[Stored items from a collection]
>>>
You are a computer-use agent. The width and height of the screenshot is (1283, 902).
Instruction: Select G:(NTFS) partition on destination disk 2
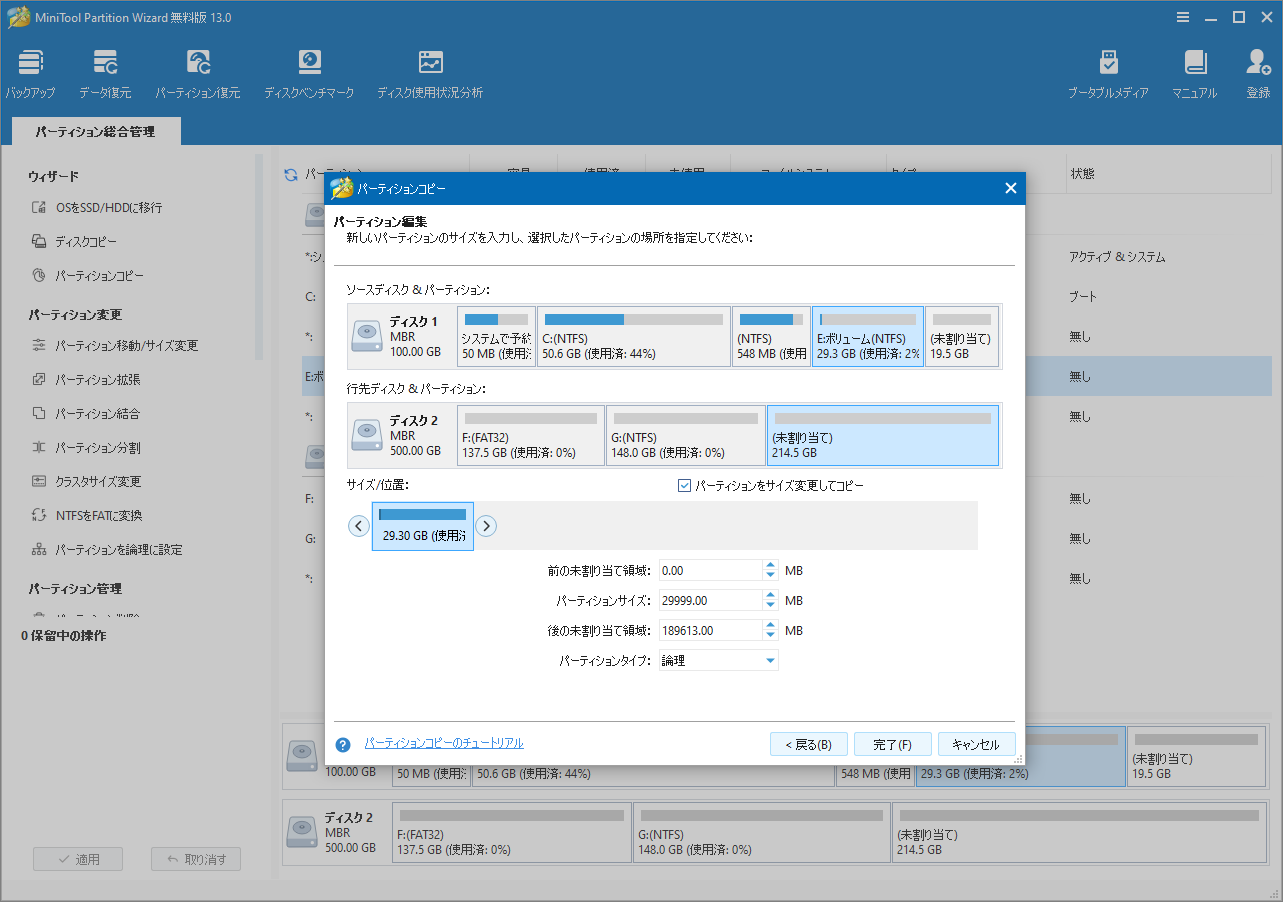[685, 435]

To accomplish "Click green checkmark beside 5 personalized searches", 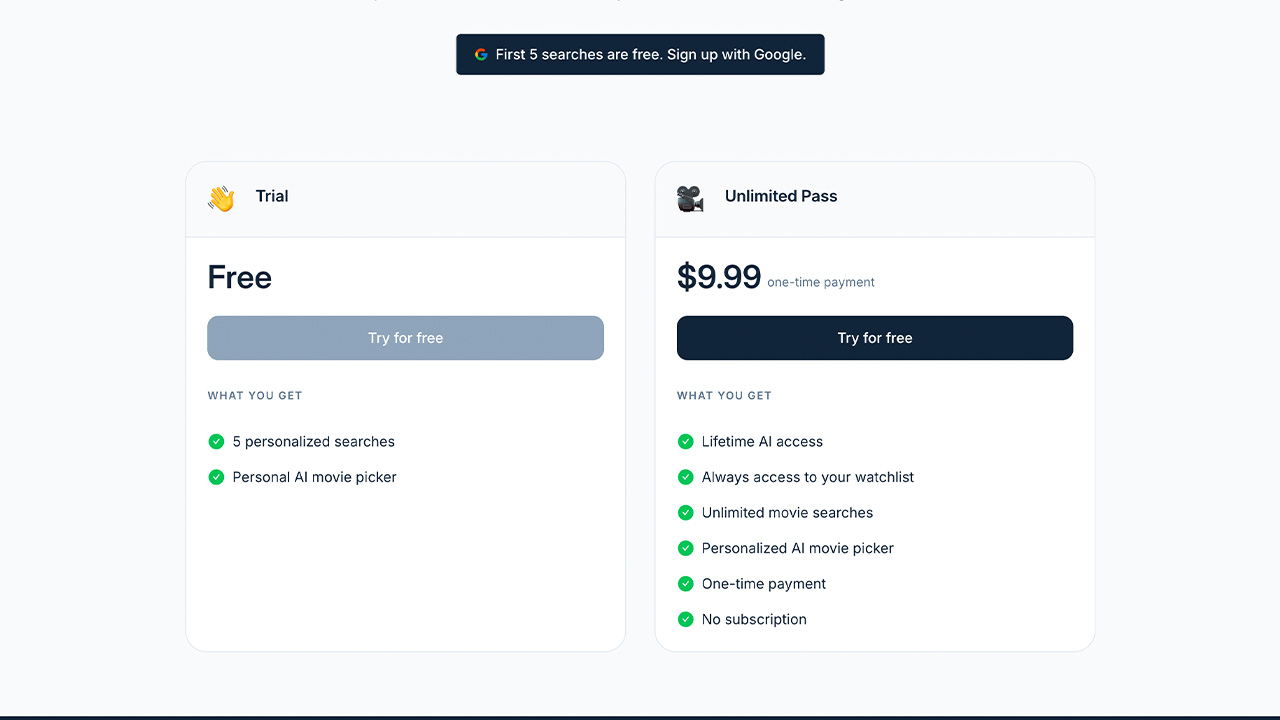I will click(x=216, y=442).
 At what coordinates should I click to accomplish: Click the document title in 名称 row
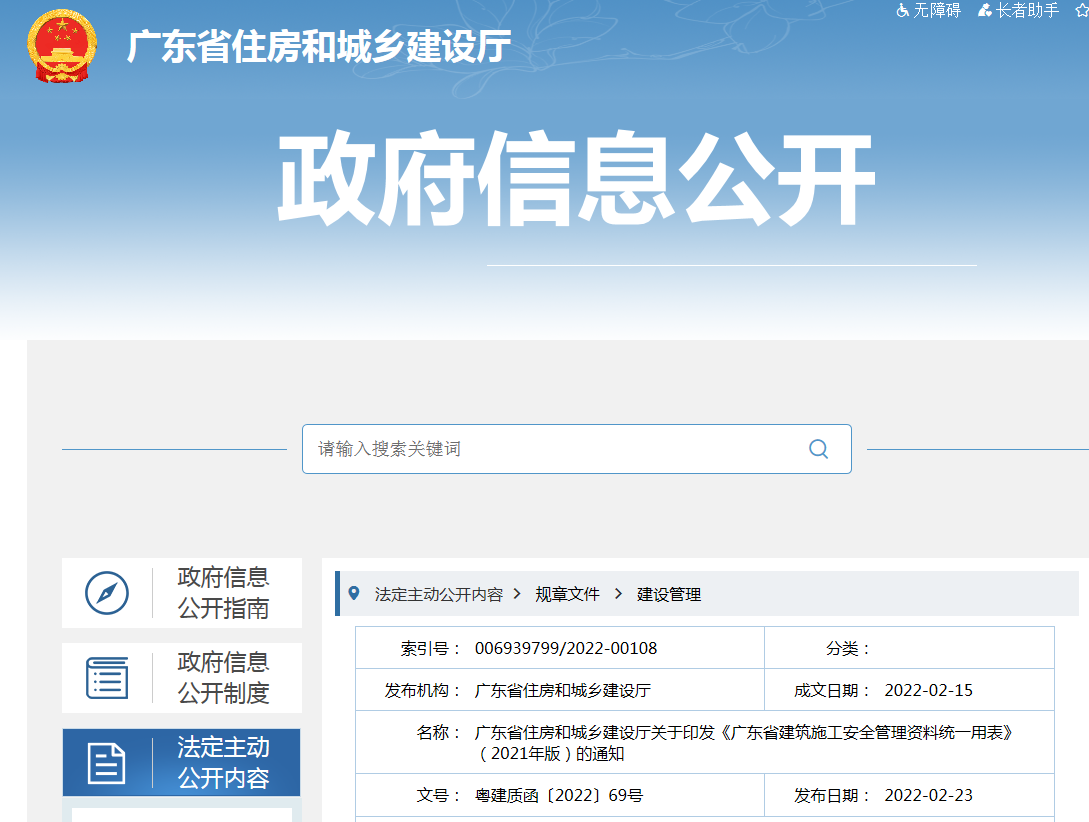click(x=744, y=743)
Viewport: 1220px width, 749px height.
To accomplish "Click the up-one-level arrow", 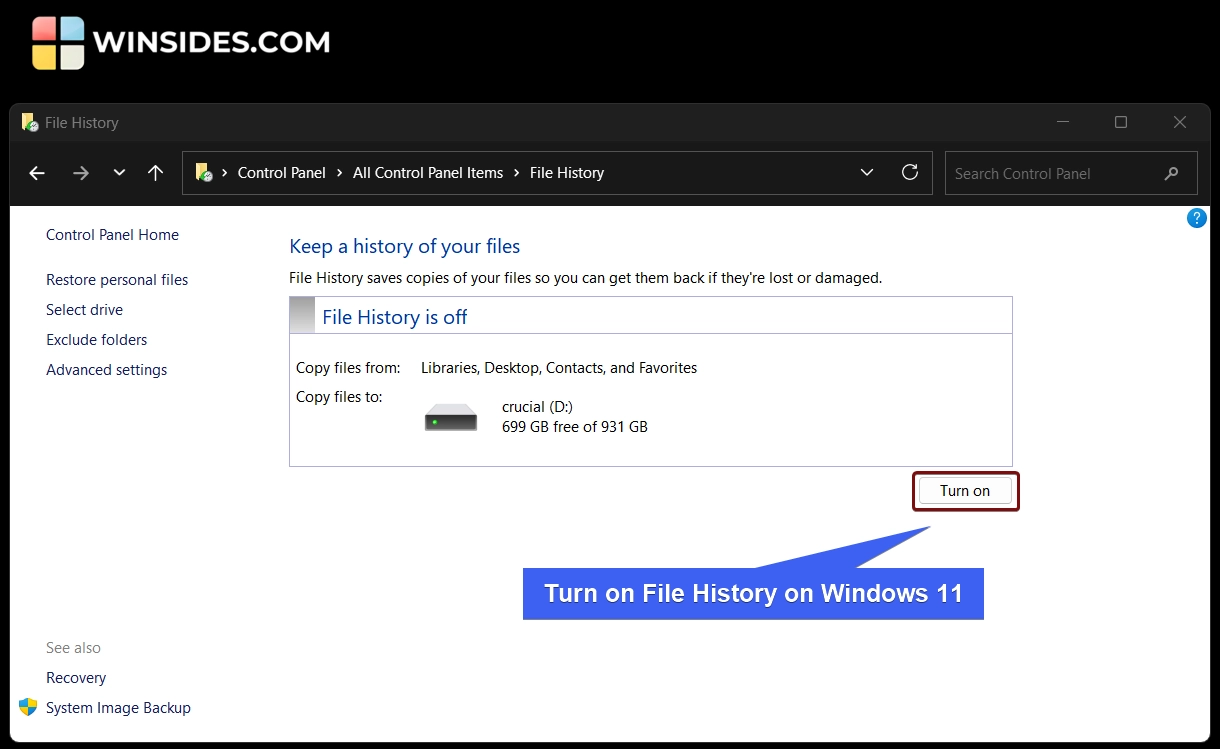I will (155, 173).
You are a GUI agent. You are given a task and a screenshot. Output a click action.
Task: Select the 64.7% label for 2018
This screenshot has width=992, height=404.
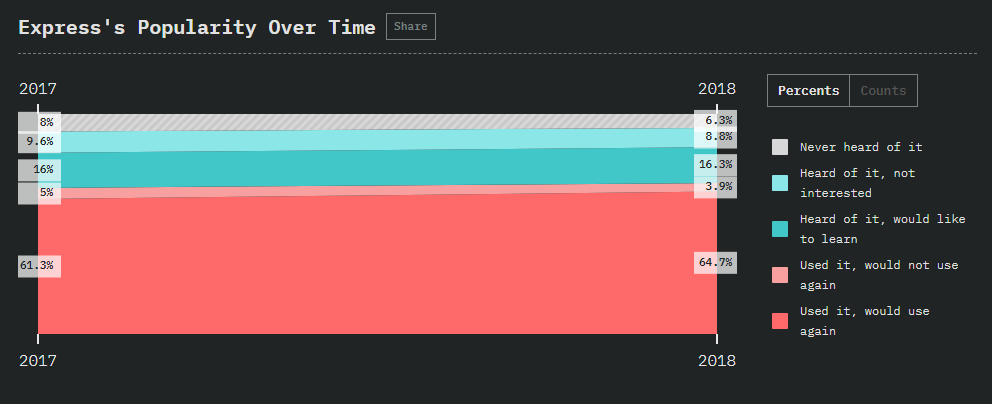click(716, 262)
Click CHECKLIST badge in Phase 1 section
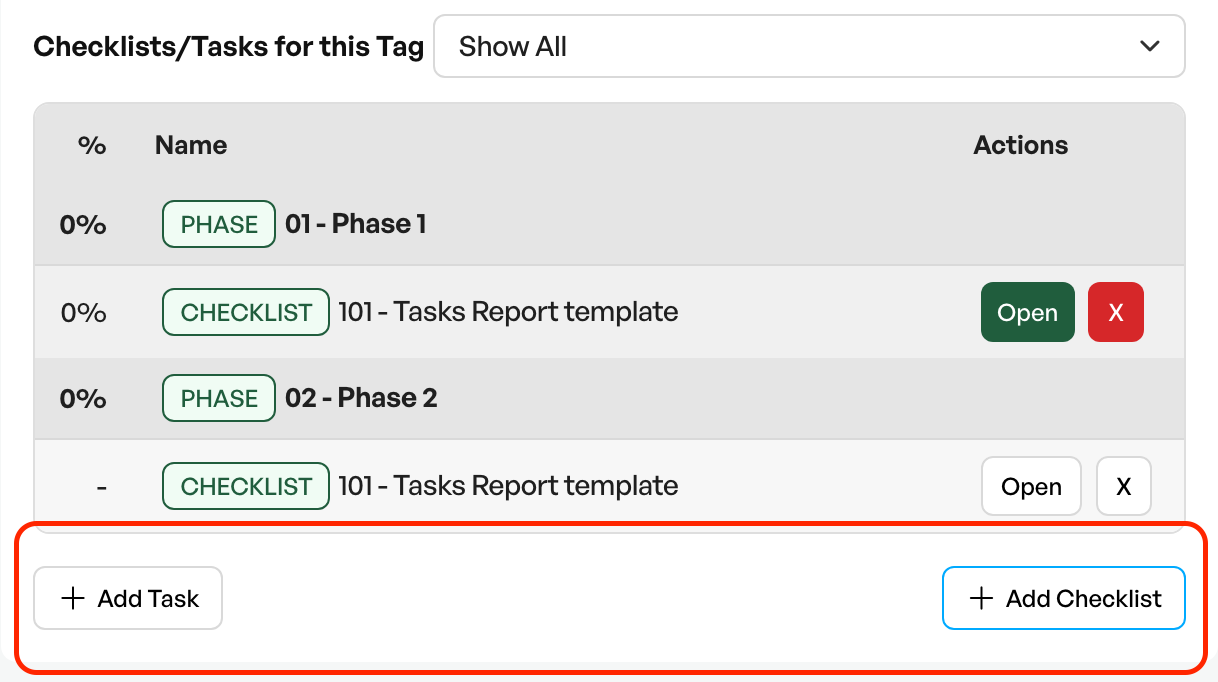 click(x=246, y=312)
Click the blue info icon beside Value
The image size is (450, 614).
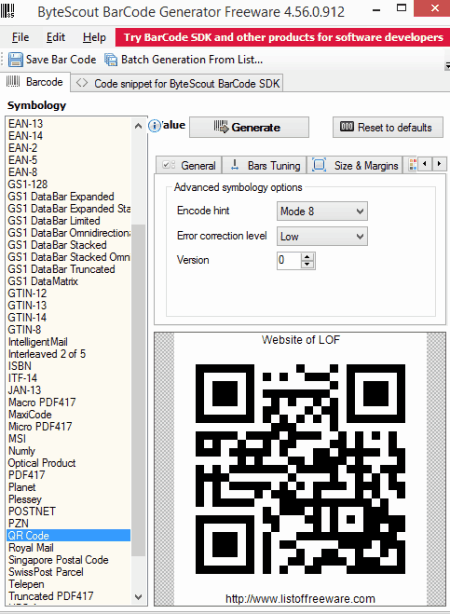pos(154,126)
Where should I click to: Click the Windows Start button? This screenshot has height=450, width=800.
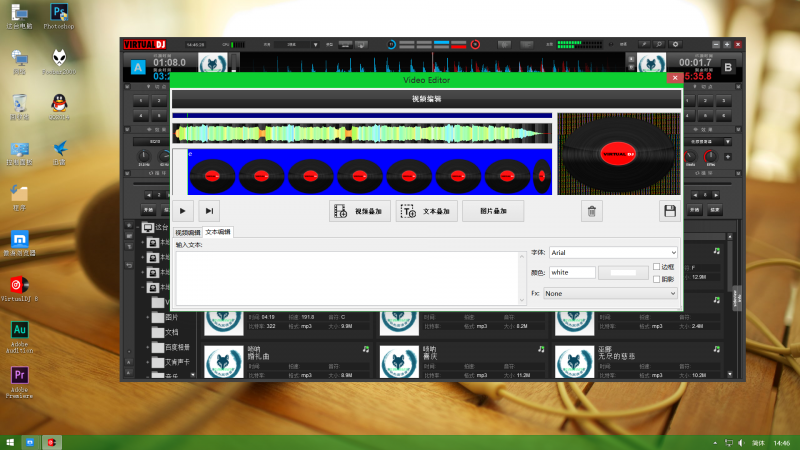[10, 442]
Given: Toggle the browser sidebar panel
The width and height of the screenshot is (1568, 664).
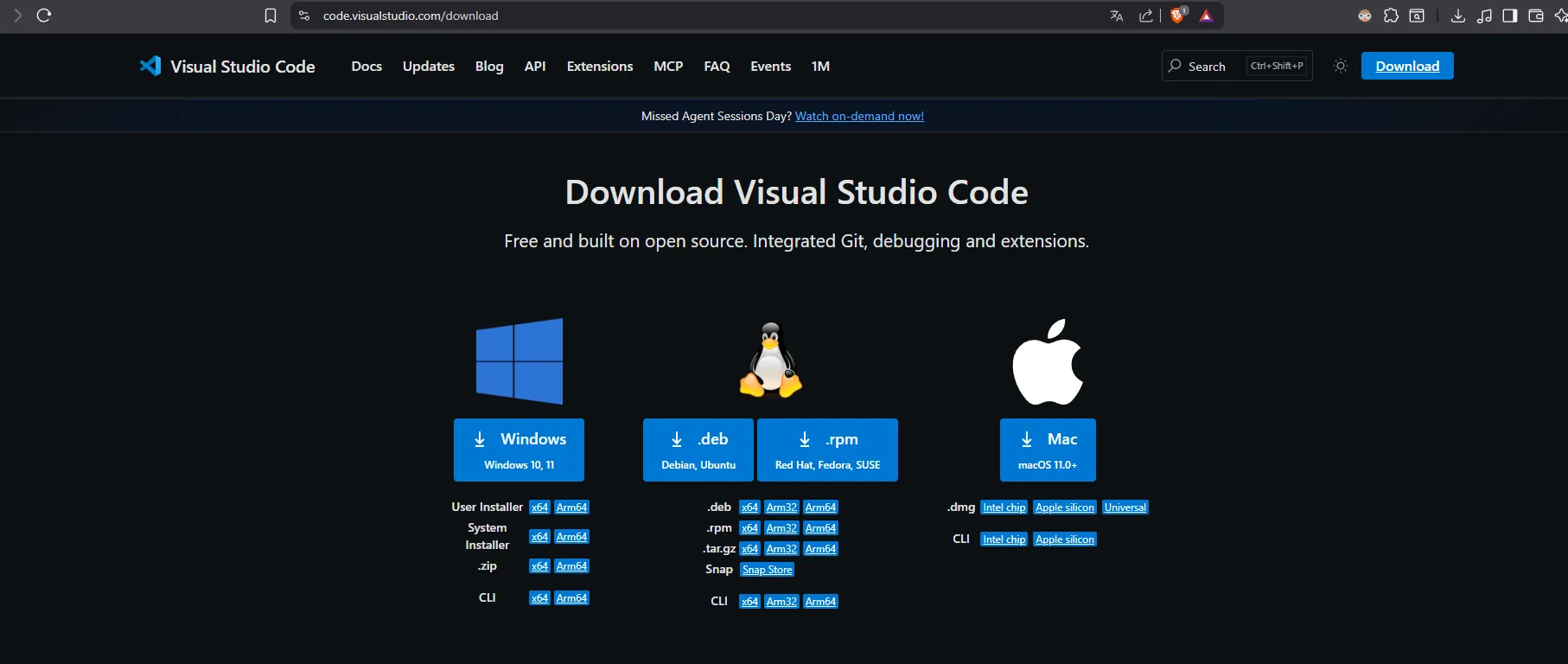Looking at the screenshot, I should pos(1509,16).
<<<
• WHAT IS NEEDED
The expected answer is an exact copy of the lines from the one containing "Where should I" through the last line of the entries above, both included, without pictures.

• RESPONSE FOR THIS EXERCISE
Where should I click to: Click the Windows Start button? This screenshot has height=450, width=800.
[10, 442]
Given: Toggle the browser sidebar panel
The width and height of the screenshot is (1568, 664).
Looking at the screenshot, I should pos(1509,16).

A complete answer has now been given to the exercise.